Déjà, à cette époque, la duchesse de Maillefert avait tenu sa parole, et la malheureuse Simone de Maillefert était devenue l'heureuse Mme Raymond Delorge.

Le même jour, avait été célébré le mariage de Mlle Pauline Delorge et de Jean Cornevin.

Même, en cette occasion, Mme Flora Misri avait eu un terrible crève-cœur. Elle avait voulu doter son neveu, elle avait espéré…

Le docteur Legris et M. Ducoudray avaient été obligés de lui expliquer que son argent était de celui que d'honnêtes gens ne sauraient toucher, et qu'elle ne devait plus avoir qu'un but: se faire oublier!..

– Mon Dieu! que vais-je donc faire de mes millions! s'était-elle écriée, regrettant peut-être Victor…

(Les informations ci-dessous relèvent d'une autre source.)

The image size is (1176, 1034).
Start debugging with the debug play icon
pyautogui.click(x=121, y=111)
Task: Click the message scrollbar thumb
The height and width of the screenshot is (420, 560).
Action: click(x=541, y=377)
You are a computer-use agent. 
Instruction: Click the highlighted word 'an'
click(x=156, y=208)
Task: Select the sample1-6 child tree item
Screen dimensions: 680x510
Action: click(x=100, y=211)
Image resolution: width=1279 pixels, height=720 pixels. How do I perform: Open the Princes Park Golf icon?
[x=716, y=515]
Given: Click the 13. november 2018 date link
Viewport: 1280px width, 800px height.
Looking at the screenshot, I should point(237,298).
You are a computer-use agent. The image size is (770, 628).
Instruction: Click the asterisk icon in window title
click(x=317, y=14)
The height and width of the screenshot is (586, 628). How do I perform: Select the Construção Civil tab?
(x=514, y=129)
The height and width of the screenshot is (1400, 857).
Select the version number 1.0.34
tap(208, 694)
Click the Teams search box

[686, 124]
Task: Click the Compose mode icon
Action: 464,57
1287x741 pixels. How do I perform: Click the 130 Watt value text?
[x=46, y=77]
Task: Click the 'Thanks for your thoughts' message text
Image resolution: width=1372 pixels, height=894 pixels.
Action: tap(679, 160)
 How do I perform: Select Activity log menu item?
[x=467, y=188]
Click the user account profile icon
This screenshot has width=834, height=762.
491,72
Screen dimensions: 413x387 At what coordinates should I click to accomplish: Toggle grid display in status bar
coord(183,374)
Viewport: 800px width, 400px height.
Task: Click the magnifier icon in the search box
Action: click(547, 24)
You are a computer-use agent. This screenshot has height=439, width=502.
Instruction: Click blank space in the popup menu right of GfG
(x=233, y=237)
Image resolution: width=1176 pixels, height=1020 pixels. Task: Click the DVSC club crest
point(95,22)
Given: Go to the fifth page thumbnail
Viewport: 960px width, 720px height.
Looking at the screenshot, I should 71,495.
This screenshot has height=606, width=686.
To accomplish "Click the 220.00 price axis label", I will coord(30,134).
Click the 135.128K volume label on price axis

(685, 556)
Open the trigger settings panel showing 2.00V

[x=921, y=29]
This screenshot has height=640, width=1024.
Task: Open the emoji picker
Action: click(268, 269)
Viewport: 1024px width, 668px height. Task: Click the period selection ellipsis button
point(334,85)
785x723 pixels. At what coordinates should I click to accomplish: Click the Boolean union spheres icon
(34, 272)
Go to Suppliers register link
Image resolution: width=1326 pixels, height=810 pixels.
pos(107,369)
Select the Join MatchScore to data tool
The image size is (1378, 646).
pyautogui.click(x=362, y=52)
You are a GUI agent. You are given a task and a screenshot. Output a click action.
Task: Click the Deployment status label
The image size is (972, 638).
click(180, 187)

Hélas! les jours néfastes étaient proches.

L'Empire, avec une vitesse vertigineuse, roulait sur les pentes de l'abîme…

Aux complots et aux émeutes succédait le plébiscite, puis venait la guerre, déclarée d'un cœur léger, puis les défaites, puis Sedan.

C'en était fait. Toutes les prospérités mensongères de dix-huit années aboutissaient à des désastres sans exemple, à l'invasion.

Engagés le même jour dans un régiment de ligne, Raymond Delorge, Jean et Léon Cornevin, se trouvèrent enfermés à Belfort, et n'eurent pas à subir l'humiliation d'une capitulation…

M. Philippe, lui, sut retrouver dans ses veines le sang de ses ancêtres…

Nommé chef d'un bataillon de mobiles, il reçut l'ordre, un jour, d'enlever une barricade prussienne…

Ses hommes hésitaient..

– Cent louis, cria-t-il, que je me fais tuer!..

Ayant dit, il poussa son cheval en avant, et tomba criblé de balles. Mais la barricade fut prise…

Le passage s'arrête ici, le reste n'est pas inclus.